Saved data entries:
◇ ◇ ◇ ◇ ◇

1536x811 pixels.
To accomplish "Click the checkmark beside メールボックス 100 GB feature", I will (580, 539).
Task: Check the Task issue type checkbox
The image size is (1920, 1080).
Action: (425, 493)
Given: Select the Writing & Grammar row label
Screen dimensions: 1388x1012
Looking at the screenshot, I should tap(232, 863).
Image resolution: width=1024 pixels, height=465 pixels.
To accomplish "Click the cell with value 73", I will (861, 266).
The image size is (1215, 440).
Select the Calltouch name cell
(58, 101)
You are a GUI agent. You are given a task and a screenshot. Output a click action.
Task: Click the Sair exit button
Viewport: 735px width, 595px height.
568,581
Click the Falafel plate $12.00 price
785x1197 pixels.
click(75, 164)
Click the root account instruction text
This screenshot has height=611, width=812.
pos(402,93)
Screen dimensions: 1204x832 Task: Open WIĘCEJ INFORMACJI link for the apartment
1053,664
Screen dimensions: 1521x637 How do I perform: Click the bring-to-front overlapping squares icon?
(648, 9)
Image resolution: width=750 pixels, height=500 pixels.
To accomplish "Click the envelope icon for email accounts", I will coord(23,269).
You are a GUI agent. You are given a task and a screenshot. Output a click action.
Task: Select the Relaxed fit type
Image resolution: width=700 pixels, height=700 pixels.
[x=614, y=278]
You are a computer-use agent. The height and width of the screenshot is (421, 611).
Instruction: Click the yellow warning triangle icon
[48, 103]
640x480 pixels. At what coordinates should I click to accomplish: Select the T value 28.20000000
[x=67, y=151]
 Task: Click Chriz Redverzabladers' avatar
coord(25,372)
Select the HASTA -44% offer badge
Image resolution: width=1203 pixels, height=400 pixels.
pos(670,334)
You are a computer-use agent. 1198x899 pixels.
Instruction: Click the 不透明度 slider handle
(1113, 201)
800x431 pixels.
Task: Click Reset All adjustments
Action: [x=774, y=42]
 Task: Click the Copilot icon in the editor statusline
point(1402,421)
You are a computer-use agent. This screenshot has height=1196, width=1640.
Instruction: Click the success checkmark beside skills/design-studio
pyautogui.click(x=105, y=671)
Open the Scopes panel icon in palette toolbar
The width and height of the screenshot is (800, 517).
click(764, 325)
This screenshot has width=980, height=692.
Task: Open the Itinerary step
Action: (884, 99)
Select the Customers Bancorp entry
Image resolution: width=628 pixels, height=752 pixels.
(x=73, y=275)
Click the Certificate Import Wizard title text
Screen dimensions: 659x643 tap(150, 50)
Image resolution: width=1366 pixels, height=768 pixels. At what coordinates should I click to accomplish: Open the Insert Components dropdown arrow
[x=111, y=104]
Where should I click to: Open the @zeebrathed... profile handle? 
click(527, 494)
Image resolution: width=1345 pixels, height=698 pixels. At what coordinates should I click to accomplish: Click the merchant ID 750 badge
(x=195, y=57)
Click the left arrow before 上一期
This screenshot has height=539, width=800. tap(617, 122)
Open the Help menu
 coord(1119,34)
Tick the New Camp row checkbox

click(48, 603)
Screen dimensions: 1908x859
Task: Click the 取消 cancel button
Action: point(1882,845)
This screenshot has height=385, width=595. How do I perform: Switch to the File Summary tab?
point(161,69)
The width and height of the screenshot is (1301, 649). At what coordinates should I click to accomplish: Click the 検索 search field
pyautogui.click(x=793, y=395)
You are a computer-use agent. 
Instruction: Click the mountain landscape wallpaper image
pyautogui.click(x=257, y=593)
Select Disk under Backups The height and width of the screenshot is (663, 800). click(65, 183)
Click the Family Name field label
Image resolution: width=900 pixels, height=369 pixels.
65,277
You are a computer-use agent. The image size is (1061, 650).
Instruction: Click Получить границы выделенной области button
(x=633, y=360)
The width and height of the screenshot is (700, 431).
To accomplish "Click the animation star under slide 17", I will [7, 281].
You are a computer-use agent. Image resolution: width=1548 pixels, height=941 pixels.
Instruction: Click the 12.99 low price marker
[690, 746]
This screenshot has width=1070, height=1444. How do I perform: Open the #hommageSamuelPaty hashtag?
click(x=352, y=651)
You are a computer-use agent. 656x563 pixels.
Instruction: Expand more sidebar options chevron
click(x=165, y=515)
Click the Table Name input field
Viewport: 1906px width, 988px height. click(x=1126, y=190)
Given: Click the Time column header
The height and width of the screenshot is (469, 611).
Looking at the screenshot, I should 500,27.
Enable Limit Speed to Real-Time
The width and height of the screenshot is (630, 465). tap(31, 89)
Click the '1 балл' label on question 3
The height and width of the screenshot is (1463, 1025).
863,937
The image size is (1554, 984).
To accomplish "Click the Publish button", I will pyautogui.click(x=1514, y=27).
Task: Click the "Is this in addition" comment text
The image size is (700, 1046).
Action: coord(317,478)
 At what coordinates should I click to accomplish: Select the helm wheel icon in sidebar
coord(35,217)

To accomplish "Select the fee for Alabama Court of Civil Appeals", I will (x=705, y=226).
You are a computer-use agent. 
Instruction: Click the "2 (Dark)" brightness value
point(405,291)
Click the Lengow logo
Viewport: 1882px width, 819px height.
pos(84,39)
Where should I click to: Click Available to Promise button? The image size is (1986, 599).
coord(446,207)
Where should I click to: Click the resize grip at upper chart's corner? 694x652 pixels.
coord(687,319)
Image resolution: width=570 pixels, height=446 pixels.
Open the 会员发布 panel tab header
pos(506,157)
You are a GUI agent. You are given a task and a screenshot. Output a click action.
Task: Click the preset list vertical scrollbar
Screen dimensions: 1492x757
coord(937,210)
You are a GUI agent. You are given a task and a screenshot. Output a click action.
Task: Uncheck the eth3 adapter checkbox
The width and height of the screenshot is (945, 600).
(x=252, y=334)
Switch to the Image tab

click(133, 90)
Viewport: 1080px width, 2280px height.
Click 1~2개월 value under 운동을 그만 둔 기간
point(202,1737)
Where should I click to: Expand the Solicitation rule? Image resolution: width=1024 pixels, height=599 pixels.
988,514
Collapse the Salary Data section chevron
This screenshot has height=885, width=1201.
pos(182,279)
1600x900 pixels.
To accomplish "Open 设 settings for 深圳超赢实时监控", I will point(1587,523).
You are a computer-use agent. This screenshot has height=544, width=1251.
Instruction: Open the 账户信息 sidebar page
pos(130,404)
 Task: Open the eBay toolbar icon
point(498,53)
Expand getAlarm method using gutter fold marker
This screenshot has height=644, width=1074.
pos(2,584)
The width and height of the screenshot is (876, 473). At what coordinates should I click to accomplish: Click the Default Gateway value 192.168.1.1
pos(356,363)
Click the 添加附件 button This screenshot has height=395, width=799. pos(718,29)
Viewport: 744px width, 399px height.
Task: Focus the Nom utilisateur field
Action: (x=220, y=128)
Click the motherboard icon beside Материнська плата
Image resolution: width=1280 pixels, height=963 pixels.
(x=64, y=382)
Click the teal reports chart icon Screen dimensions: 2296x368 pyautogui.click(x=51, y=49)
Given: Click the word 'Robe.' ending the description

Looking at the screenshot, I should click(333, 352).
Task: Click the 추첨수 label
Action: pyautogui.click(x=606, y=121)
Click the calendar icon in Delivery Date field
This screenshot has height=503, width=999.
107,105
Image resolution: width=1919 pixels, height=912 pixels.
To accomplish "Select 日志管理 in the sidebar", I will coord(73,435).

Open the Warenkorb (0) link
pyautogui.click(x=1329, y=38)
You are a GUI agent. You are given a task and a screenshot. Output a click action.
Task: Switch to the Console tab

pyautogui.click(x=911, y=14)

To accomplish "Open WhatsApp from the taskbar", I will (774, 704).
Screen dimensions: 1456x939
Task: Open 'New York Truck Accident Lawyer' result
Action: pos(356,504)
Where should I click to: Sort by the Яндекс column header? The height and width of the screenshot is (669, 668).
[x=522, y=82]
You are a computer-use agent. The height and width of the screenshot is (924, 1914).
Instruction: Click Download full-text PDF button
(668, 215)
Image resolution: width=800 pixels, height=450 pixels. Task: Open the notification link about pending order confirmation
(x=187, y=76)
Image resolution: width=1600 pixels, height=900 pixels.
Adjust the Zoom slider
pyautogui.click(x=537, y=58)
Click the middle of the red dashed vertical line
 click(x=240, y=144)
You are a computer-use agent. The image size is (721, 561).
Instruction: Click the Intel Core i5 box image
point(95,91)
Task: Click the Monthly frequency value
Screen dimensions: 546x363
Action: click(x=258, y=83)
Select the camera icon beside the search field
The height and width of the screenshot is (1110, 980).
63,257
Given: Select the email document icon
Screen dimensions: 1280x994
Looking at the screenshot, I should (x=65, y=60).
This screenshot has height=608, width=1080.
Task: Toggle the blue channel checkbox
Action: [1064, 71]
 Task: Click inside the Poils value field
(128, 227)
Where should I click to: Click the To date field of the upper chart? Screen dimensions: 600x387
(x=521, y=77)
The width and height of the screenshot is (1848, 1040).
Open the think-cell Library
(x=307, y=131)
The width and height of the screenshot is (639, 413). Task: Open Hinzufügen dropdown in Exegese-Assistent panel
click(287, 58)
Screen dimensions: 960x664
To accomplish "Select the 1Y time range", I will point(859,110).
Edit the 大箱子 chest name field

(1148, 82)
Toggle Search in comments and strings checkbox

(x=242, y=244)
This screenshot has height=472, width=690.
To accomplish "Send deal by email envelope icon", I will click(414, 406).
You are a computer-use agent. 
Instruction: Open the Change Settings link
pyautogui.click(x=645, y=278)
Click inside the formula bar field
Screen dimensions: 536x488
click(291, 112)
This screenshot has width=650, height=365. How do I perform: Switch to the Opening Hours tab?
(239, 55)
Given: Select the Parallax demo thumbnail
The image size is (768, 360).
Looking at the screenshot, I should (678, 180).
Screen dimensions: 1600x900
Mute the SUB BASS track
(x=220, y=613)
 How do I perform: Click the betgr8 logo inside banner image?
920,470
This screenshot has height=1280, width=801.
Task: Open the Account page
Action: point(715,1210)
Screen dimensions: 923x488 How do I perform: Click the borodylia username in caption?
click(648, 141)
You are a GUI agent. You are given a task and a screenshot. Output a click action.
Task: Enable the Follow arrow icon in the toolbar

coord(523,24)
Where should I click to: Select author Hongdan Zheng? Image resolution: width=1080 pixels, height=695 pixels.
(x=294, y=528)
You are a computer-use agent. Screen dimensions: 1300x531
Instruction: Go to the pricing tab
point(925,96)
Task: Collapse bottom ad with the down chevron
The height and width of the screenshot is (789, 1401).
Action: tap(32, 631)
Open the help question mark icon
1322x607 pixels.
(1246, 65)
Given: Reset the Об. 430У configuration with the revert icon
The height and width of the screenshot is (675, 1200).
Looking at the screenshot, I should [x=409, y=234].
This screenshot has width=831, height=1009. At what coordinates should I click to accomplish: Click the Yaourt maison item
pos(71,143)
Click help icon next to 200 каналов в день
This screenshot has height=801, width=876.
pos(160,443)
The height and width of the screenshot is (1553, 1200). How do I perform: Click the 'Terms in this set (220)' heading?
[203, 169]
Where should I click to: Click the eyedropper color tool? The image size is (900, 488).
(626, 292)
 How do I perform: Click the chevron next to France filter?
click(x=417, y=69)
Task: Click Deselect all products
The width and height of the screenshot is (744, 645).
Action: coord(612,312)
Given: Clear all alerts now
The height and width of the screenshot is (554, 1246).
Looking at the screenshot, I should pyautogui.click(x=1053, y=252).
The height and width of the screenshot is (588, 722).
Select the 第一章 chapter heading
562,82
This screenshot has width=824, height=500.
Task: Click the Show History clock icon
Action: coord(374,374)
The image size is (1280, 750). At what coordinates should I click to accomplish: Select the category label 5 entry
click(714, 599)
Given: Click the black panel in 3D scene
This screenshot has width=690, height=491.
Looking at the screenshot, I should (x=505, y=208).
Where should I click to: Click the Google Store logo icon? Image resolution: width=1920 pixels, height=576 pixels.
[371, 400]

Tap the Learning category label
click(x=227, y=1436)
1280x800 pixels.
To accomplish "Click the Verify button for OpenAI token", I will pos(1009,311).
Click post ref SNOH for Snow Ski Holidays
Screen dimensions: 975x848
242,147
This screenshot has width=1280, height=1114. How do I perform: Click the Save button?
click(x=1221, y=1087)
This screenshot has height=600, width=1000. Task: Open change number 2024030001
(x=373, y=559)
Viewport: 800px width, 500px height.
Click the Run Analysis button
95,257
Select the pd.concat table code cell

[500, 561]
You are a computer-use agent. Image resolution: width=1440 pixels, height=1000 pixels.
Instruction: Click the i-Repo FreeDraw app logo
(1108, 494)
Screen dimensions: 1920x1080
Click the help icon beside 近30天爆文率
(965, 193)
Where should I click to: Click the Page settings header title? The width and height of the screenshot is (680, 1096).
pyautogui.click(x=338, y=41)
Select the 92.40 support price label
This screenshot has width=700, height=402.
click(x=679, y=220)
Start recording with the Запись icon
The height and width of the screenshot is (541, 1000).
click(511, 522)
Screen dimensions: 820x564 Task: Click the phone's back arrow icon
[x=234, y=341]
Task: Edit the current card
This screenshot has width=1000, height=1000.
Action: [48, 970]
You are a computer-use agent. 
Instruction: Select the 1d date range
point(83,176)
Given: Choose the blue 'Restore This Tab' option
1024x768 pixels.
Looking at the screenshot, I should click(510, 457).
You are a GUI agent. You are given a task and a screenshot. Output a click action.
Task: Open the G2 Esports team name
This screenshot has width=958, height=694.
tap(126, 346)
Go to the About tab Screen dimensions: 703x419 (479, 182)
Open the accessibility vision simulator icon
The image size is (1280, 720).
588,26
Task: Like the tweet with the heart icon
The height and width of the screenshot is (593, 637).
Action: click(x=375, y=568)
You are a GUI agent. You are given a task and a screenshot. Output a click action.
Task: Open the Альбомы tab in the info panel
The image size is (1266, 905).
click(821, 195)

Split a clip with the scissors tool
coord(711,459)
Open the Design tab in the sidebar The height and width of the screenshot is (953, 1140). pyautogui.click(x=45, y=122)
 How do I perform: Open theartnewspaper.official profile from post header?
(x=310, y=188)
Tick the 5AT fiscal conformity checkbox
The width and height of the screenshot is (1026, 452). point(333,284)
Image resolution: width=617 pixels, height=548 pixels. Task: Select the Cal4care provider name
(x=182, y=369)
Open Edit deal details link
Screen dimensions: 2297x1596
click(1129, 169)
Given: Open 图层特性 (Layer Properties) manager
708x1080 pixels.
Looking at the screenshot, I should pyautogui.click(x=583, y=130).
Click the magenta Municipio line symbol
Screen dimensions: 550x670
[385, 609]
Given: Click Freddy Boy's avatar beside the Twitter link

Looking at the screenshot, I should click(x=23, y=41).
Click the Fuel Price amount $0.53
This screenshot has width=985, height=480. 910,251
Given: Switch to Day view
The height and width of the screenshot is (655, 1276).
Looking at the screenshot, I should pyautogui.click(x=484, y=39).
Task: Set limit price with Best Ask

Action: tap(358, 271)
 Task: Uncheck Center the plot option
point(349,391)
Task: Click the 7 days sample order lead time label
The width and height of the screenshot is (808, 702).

◇ ◇ ◇ ◇ ◇

◆ **Task description**: All lines of the entries containing the string "envelope" must be shown in full.

◆ **Response**:
To accomplish "Click the envelope icon for email accounts", I will coord(23,269).
To accomplish "Send deal by email envelope icon", I will click(414, 406).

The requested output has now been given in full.